Nathan Chen won gold at the Beijing Olympics — and then returned to Yale as a data science major with an appreciation for college traditions.
Nathan Chen

Nathan Chen (Photo by Dan Renzetti)

Nathan Chen always knew his Yale career would be split in two: when he arrived in the fall of 2018, the figure skater already had the 2022 Winter Olympics in his sights, and would need to take time off to prepare and compete.

While on campus, the demands of training meant that his days were packed, with classes in the morning and rink time in the afternoon. And even as he carried a full course load, he embarked on a remarkable competitive winning streak, earning a world title, two U.S. titles, and first place in two Grand Prix Finals and four individual Grand Prix events during his freshman and sophomore year.

During two years of leave, he continued to dominate the sport, all the way to the Beijing Olympics. There, in February 2022, Chen won gold in men’s singles figure skating, with a record-setting short program and an electric free skate, during which he completed five clean quad jumps.

Three people standing in a lobby with a sign that reads "Mammoth Bioscience"
Chen with his sister Janice (left), co-founder of Mammoth Biosciences, and Jennifer Kwan.

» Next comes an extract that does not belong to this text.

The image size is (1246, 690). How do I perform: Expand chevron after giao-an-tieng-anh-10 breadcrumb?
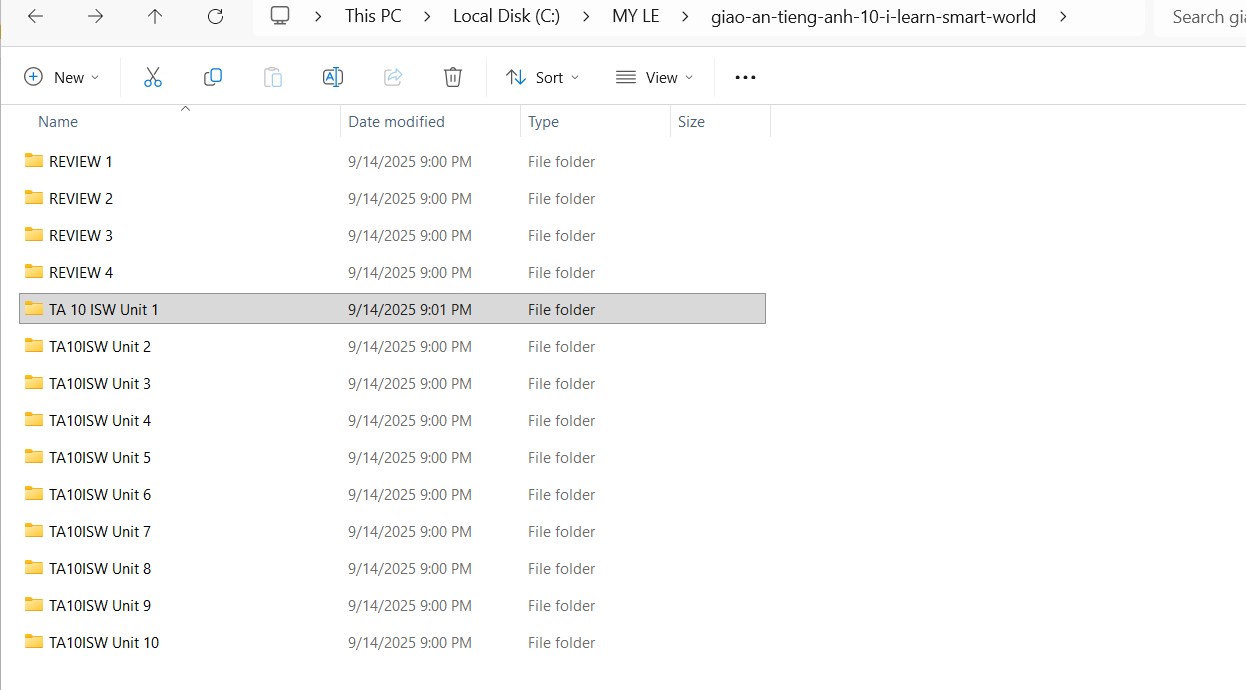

The months after his win were a whirlwind. He visited talk shows (Jimmy Fallon, who he taught to land an axle, was a highlight) and traveled with his teammates, touring Japan and the U.S. with Stars on Ice. Yet when he returned to Yale in the fall of 2022, it was with a renewed sense of excitement at becoming a student again.

A statistics and data science major, he immersed himself in his studies — while still making time for some of the experiences he’d missed the first time around. He chose to live on campus in his residential college, Jonathan Edwards (JE), and found a sense of belonging there.

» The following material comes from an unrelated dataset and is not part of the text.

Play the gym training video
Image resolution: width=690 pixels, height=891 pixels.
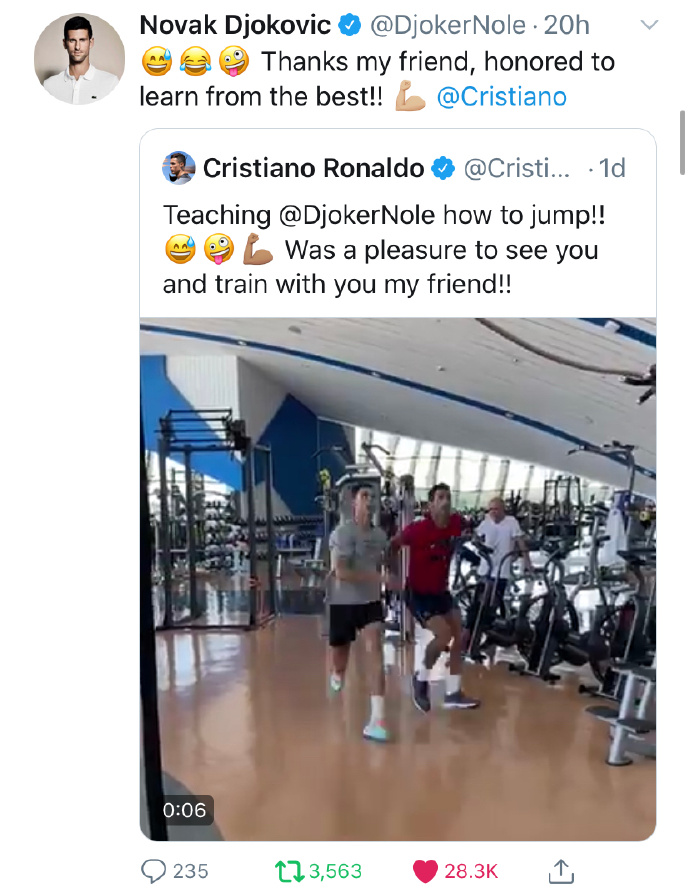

I didn’t really know that many people coming back, so it was really helpful to have that community and a group of people I could rely on and fall back on,” Chen said. “They were very JE people — so they brought me to intramural sports, Wet Monday [the college’s annual water fight], things that were integral to the JE experience. Previously I hadn’t done that, so that was quite nice.”

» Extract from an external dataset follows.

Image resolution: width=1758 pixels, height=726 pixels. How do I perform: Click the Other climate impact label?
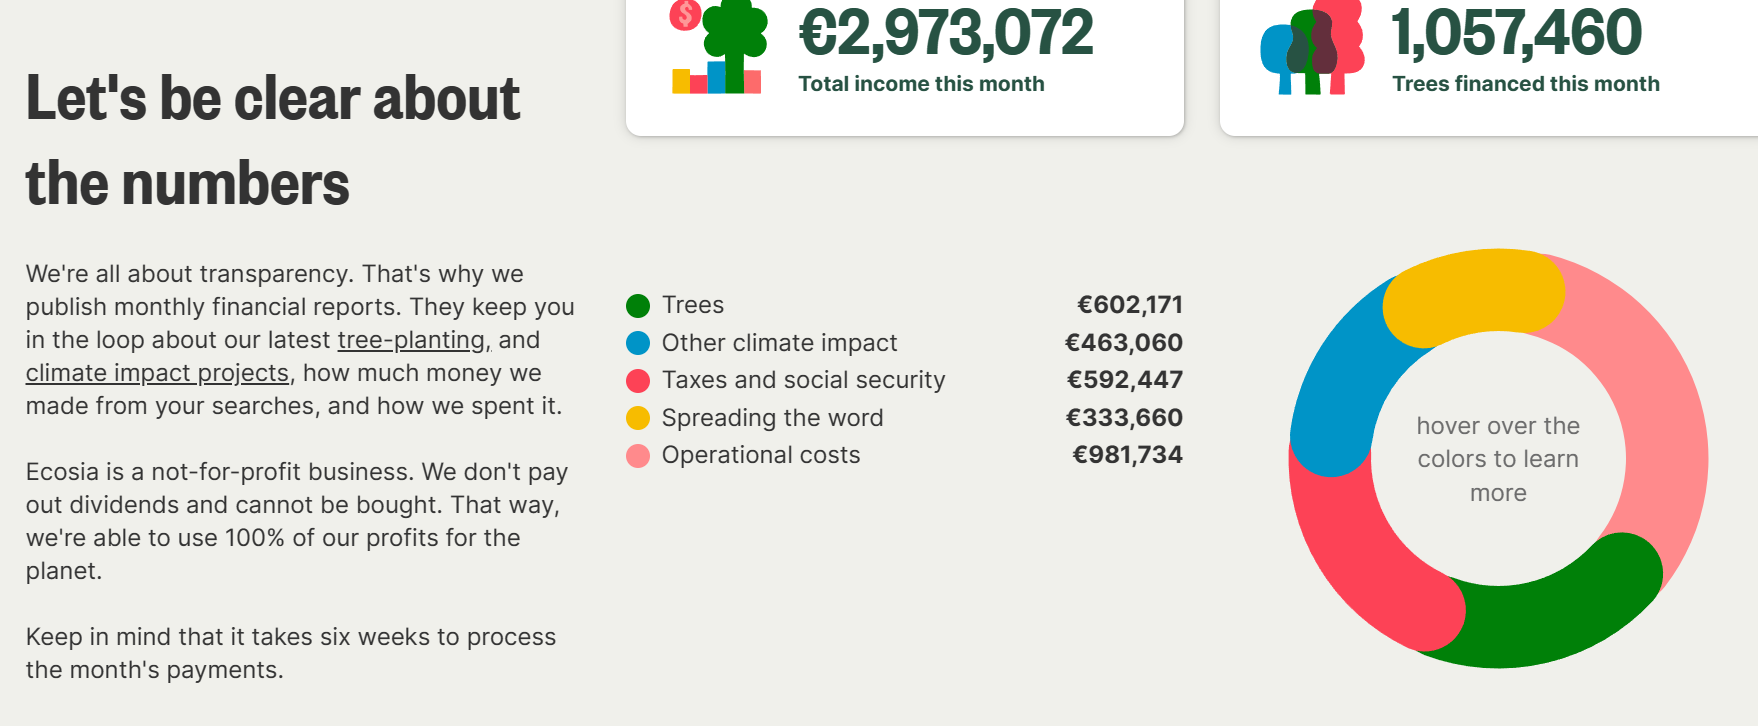pos(779,343)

He also found new areas of inspiration in his academic life, particularly with Jennifer Kwan, an assistant professor of medicine at Yale School of Medicine and a physician-scientist whose research focuses on cardio-oncology. The work in Kwan’s lab brought Chen “a blossoming interest and passion outside of skating,” he said. 

Their work leverages genetics and other -omics data which fortunately aligns with my data science background,” he said. “I’m learning a lot of new skills and exploring the world of medicine and health care from an angle that isn’t only sports medicine. It’s built a perspective of a career I would like to pursue in the future.” 

To that end, after graduation he plans to start a year-long post-baccalaureate program in Baltimore to fulfill his pre-med requirements.

A group of men wearing ice skates on an ice rink
Chen (far left) with fellow cast members at The Ice, a touring ice show in Japan.

While he’s relished his time as a student, Chen is still an Olympic champion — and, with typical focus, he’s made the most of his raised public profile. In the past two years, he’s performed again with Stars on Ice, written two books (one a memoir, the other a children’s book), attended the 2023 White House Lunar New Year celebration, and filmed a music video.

He also works with philanthropic organizations, including StandUP for Kids, a national non-profit program that works to end youth homelessness; Figure Skating in Harlem; and Athletes for Hope.

He doesn’t rule out competing in the 2026 Olympics — it just isn’t really on his mind right now.

But skating remains an integral part of his Yale experience. Most Tuesdays and Thursdays, he’d take the ice during free skate at Ingalls Rink (also known as “The Whale”). It remains one of his most treasured Yale spots, he said, and where he felt most himself.

Being at the Whale — being able to be on the ice, that’s a memory I’ll take with me,” Chen said. “It was a haven away from everything.”